─── Extracted text ───

It’s a tale about a tree but it’s powerful, it’s original, it’s heartwarming and it’s layered with WISDOM. And it’s written by our Vice-Chairperson Panchami Manoo Ukil whose narratives always present a rare and distinct perspective. Do read.
About six months ago, I planted two trees of Palash outside the house. The trees had been procured from a plant nursery in the Western Ghats after months of intense search for six to seven feet tall trees for the “Mission Palash” programme launched by my school.
Within a few days of planting the trees, the leaves on one of the trees began to wither away. The other stood tall and healthy. I’d watch the seemingly weaker tree shed its drying leaves and kept praying that it gathers the strength and will to survive. Soon it was leafless and the twigs too began exhausting to a dessicated frailty. Every other day I’d cut one of the lifeless twigs until all that was left was the trunk, a leafless stump. Soon the trunk also began to show signs of drying up. I was heartbroken and actually cried for hours. The gardeners were so concerned at my distress that they offered to get a replacement tree from the local nursery. They suggested uprooting the “dead” tree. Somehow I just didn’t have the heart to have it removed. I told the gardeners to cut the dry trunk but leave the root and a few inches of the trunk there.
The stump of the trunk retained status quo for nearly three months. In the meanwhile, hectic parleys would intermittently arise regarding a replacement tree as the entrance to the house with just one tree was exuding a sense of disharmony. However I held my ground and suggested waiting until the coming monsoon to see how the stump reacts. Naysayers were many but I ensured that the stump was watered copiously twice a day and fed every month with organic manure.
On 26th November 2020, my mother was discharged from hospital after having received treatment for COVID. That very day my sister and myself tested positive for COVID. With an octogenarian father at home, mother in the delicate phase of second week of infection and myself having been freshly diagnosed, it was traumatic beyond imagination, the physical suffering coupled with psychological breakdown caused by drugs as well as by an impaling sense of deep fear of the unknown.
My symptoms began to worsen from day seven. Appetite was low, I had severe headache and bodyache as well as the worst bout of gastritis I could ever imagine. As being inside a room constantly was getting to be suffocating and hugely depressing, I would go out to the lawn and lie down on a mat, breathing fresh air and soaking in the warmth of the sun, with faith in the healing power of sunlight. On one such afternoon, probably on the ninth day, I happened to just peep out of the gate and as I glanced at the stump of the palash, I just couldn’t believe my eyes! A few tender green shoots had sprouted around the stump with hints of tiny leaves taking shape. I was stunned to disbelief, I was overjoyed, I was also in a sense relieved – perhaps a reaction in the subconscious to something that indicated hope amidst the dreariness that we were going through. I suddenly felt my breath was easy, as if I had started breathing through the tender green stems. I opened the gate and went out to check it up close, almost forgetting that I was ill. I held myself back from touching the fresh green shoots with the thought that I might infect the newborn. Watching the shoots arising from the depths of the earth from a piece of wood considered dead was like experiencing the unfolding of a miracle, an affirmation of faith, and a lesson in resilience. And, yes, above everything else, it was indeed a message of hope.

─── Given data ───

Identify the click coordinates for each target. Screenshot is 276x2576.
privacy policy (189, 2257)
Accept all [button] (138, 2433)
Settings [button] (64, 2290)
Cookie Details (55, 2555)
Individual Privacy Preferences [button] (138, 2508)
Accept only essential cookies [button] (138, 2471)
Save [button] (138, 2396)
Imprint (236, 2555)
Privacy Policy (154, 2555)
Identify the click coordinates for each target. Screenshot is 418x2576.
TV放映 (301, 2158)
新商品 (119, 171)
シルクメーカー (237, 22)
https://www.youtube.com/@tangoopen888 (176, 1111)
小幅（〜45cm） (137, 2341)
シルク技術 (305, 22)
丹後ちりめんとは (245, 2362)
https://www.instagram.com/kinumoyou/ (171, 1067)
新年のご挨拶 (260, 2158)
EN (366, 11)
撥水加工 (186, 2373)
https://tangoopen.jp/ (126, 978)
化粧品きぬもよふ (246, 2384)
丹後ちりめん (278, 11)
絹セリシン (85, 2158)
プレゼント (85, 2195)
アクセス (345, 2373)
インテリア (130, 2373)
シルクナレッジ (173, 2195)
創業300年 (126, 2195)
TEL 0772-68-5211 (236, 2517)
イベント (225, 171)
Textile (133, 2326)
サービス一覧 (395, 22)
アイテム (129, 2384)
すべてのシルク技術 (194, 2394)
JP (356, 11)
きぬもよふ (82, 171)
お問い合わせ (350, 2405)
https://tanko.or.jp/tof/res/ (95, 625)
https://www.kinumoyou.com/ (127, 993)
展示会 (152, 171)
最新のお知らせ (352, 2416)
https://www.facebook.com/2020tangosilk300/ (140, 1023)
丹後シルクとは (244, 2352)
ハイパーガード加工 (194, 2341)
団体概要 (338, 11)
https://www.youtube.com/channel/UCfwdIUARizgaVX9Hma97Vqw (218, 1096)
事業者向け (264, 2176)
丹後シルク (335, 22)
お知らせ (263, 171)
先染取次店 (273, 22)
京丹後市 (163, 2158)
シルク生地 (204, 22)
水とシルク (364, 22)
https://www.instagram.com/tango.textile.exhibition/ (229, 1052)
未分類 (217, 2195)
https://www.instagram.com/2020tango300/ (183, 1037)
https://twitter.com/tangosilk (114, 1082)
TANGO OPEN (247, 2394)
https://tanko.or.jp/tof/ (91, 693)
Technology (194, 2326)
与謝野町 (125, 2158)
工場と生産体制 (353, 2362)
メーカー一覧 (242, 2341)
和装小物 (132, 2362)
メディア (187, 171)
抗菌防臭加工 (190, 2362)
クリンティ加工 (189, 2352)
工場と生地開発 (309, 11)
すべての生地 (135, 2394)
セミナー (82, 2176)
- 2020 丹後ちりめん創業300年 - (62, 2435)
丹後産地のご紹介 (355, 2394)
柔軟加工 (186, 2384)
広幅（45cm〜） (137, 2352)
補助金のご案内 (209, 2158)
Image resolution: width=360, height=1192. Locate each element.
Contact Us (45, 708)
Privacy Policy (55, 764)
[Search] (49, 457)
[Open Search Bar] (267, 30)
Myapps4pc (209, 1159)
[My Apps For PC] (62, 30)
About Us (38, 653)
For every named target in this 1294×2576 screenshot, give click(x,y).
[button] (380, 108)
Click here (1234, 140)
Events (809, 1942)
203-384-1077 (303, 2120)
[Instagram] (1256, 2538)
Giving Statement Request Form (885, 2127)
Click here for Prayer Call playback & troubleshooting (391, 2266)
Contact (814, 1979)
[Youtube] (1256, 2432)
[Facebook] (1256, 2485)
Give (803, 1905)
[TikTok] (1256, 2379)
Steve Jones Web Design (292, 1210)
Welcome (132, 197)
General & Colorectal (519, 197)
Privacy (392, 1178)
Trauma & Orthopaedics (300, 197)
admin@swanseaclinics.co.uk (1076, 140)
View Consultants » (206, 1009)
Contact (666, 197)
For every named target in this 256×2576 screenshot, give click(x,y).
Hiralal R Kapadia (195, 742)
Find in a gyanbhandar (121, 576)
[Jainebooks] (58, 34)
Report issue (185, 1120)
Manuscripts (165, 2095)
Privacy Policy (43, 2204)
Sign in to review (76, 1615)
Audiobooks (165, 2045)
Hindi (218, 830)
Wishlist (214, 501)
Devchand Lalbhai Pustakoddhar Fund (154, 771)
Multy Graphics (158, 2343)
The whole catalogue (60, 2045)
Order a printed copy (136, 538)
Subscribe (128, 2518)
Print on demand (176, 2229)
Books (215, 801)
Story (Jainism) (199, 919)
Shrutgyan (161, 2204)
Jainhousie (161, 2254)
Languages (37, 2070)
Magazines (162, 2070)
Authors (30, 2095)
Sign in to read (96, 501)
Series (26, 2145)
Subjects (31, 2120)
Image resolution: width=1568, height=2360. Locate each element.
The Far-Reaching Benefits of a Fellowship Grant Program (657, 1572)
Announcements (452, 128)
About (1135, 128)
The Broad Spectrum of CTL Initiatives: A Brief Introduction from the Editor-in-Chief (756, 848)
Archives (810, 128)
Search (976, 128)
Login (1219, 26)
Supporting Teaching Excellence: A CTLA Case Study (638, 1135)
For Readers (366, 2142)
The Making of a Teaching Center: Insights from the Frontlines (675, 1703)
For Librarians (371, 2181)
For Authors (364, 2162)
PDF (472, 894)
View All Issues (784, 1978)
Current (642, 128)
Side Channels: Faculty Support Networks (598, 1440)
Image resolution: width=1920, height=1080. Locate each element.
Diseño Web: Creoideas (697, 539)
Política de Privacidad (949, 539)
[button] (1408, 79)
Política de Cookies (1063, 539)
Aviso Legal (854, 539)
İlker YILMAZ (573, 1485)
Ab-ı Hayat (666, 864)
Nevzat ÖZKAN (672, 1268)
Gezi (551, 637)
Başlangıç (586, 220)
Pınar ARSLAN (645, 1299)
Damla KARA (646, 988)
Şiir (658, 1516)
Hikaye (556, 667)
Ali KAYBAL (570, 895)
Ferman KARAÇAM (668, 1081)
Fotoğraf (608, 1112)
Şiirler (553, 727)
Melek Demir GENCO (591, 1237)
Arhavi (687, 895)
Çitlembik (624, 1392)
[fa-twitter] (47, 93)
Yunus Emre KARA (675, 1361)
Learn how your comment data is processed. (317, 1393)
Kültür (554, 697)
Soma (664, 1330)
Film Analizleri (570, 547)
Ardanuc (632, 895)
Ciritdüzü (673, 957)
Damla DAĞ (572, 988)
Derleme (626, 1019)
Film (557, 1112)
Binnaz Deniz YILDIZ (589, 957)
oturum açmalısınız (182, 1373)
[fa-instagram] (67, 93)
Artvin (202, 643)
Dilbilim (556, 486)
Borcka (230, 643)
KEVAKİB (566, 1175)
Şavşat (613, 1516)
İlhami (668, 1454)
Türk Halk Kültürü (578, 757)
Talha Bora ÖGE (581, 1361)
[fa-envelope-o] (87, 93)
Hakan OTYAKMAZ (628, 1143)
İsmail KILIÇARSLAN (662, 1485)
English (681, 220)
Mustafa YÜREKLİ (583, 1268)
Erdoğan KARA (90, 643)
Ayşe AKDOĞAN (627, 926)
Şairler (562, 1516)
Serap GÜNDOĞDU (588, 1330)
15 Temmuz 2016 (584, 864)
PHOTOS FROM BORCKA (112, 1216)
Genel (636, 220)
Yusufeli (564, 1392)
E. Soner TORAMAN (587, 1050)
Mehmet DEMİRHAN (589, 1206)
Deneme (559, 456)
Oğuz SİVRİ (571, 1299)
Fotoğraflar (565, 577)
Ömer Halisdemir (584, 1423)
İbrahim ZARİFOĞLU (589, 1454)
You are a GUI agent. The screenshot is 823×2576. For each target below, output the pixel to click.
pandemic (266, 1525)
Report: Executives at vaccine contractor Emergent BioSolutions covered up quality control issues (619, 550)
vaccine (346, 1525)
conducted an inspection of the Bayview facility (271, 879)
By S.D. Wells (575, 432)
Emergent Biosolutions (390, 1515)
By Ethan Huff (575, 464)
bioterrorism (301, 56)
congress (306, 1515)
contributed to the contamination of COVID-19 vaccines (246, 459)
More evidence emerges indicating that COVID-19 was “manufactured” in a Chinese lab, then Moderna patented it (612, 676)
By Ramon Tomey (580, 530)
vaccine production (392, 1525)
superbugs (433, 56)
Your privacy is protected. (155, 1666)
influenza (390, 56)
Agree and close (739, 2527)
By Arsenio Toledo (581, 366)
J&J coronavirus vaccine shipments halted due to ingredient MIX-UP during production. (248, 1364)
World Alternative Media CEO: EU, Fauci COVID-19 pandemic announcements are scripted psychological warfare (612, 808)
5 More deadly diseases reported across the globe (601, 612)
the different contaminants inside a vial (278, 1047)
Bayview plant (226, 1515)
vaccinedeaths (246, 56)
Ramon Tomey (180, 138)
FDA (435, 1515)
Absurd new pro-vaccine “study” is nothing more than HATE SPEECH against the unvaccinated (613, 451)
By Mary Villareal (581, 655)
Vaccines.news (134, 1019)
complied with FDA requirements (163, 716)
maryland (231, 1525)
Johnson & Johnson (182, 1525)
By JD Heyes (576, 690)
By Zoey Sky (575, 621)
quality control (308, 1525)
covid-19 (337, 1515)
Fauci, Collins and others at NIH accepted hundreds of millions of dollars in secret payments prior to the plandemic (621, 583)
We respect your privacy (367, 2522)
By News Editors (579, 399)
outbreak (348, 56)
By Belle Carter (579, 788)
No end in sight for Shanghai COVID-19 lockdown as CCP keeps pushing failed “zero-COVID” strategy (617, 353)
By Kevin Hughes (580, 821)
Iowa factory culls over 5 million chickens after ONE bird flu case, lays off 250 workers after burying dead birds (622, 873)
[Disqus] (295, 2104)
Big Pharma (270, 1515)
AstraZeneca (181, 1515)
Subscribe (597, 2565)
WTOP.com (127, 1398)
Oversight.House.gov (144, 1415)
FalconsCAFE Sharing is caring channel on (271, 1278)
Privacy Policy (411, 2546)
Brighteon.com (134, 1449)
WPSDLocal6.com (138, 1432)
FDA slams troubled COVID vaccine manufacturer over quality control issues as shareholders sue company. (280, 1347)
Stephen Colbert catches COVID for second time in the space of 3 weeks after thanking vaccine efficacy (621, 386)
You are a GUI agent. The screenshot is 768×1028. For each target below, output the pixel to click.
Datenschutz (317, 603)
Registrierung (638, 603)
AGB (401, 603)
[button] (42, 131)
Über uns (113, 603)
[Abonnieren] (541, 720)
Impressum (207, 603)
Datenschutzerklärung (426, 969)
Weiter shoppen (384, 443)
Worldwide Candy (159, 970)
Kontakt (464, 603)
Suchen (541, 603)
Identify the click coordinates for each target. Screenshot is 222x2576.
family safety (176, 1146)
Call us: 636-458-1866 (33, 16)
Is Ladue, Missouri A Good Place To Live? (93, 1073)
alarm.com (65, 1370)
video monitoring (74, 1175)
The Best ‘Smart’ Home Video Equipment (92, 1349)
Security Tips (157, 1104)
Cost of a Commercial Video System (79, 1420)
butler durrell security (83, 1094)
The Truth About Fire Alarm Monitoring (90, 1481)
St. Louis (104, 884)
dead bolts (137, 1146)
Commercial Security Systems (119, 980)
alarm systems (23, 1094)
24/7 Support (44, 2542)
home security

───

▶ _Required tasks_:
• A. From the palash story, echo everything from "On 26th November" down to "of the unknown.".
• B. Please list every symptom the writer says appeared as things worsened from day seven in the palash story.
• C. For each statement, say whether it agrees with the palash story, and quote the words that decide it: (i) The trees were obtained from a plant nursery in the Western Ghats. (ii) The writer let the gardeners uproot the withered tree. (iii) The writer touched the new green shoots.

▶ _Numbered responses_:
• A.
On 26th November 2020, my mother was discharged from hospital after having received treatment for COVID. That very day my sister and myself tested positive for COVID. With an octogenarian father at home, mother in the delicate phase of second week of infection and myself having been freshly diagnosed, it was traumatic beyond imagination, the physical suffering coupled with psychological breakdown caused by drugs as well as by an impaling sense of deep fear of the unknown.

• B. Low appetite, severe headache, bodyache, and gastritis.

• C.
(i) Yes: "The trees had been procured from a plant nursery in the Western Ghats"
(ii) No: "I told the gardeners to cut the dry trunk but leave the root and a few inches of the trunk there."
(iii) No: "I held myself back from touching the fresh green shoots"